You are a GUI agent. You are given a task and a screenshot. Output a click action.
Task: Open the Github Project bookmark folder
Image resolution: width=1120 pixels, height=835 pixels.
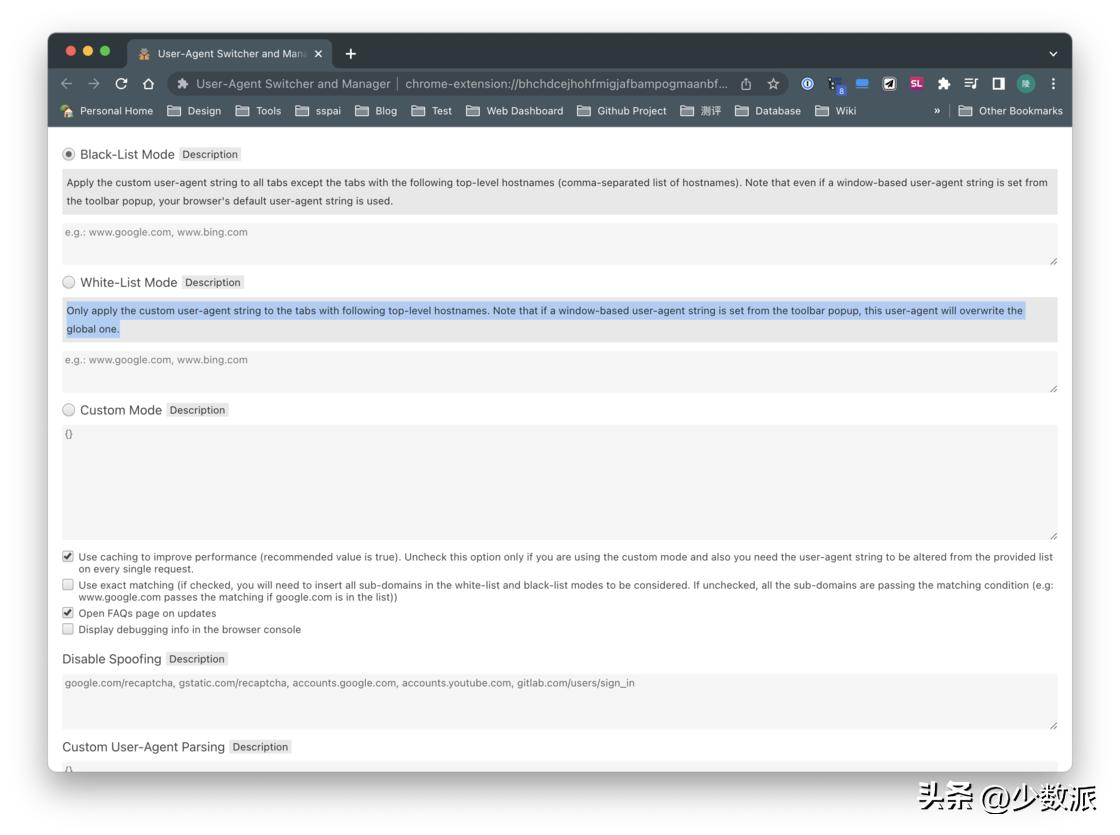(x=621, y=111)
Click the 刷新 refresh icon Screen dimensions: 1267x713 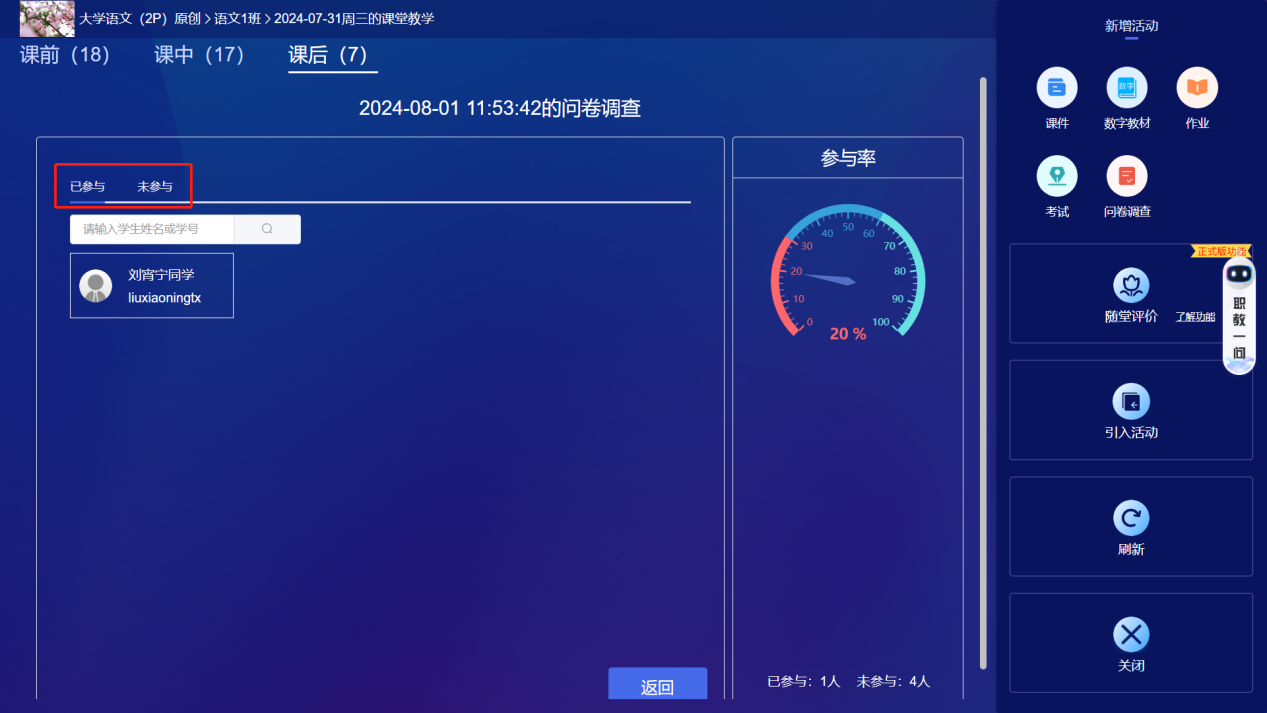click(1130, 519)
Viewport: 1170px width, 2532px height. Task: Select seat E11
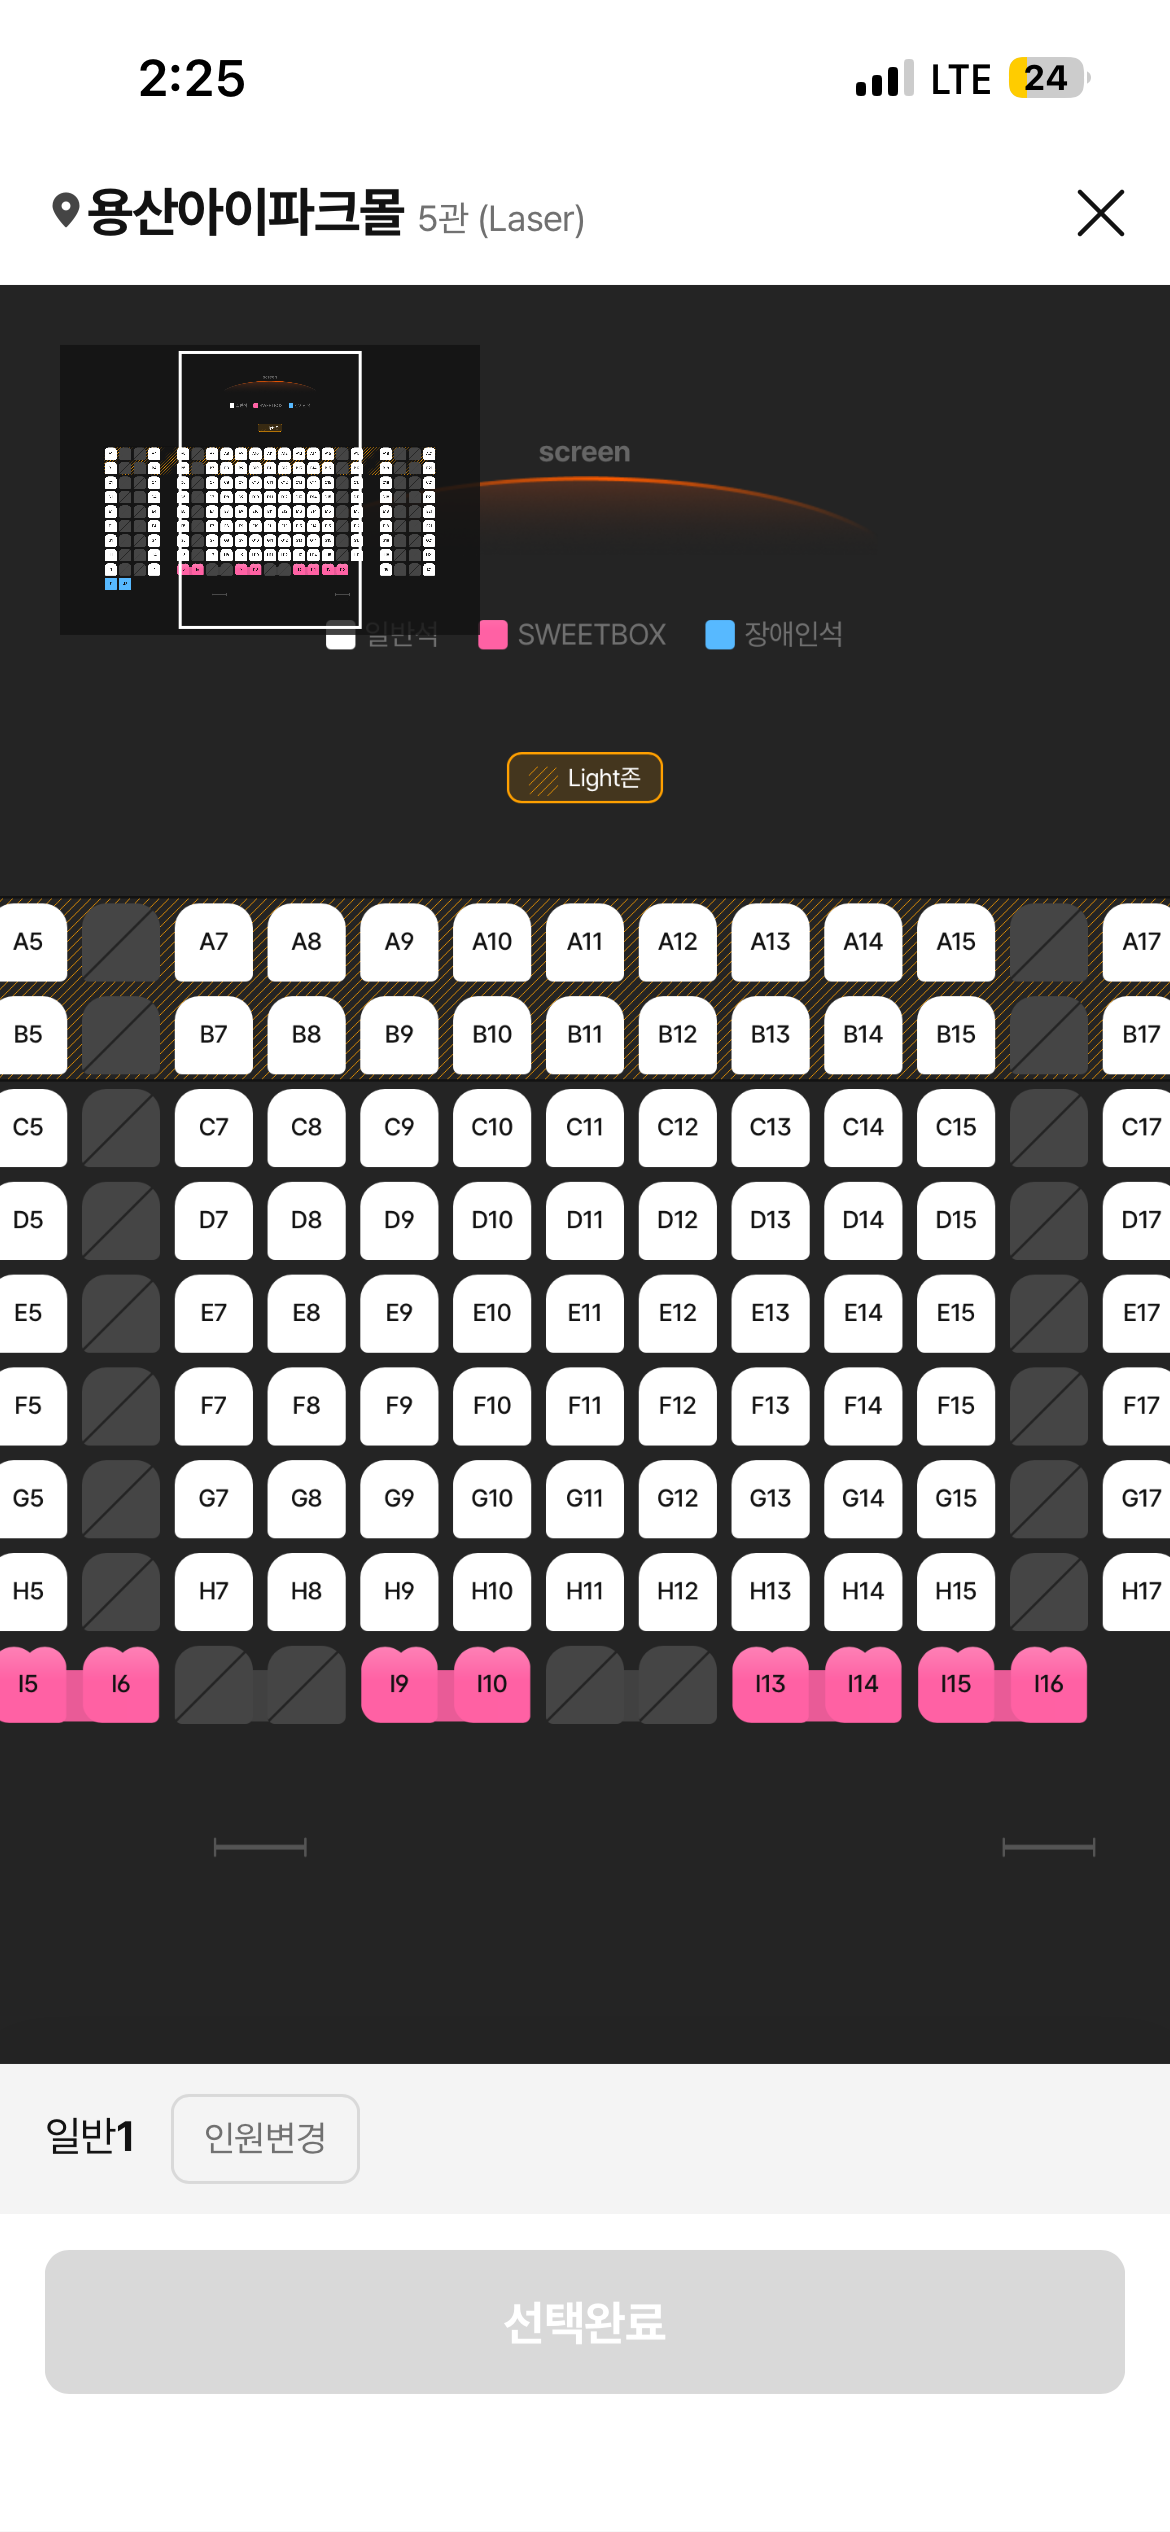(585, 1313)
********************
▸ Problem:
Each line from the one holding "Viewport: 1170px width, 2532px" to the end of the records above must be copied exactly; the pictures must not be copied.

▸ Completed task:
Viewport: 1170px width, 2532px height. Task: Select seat E11
(585, 1313)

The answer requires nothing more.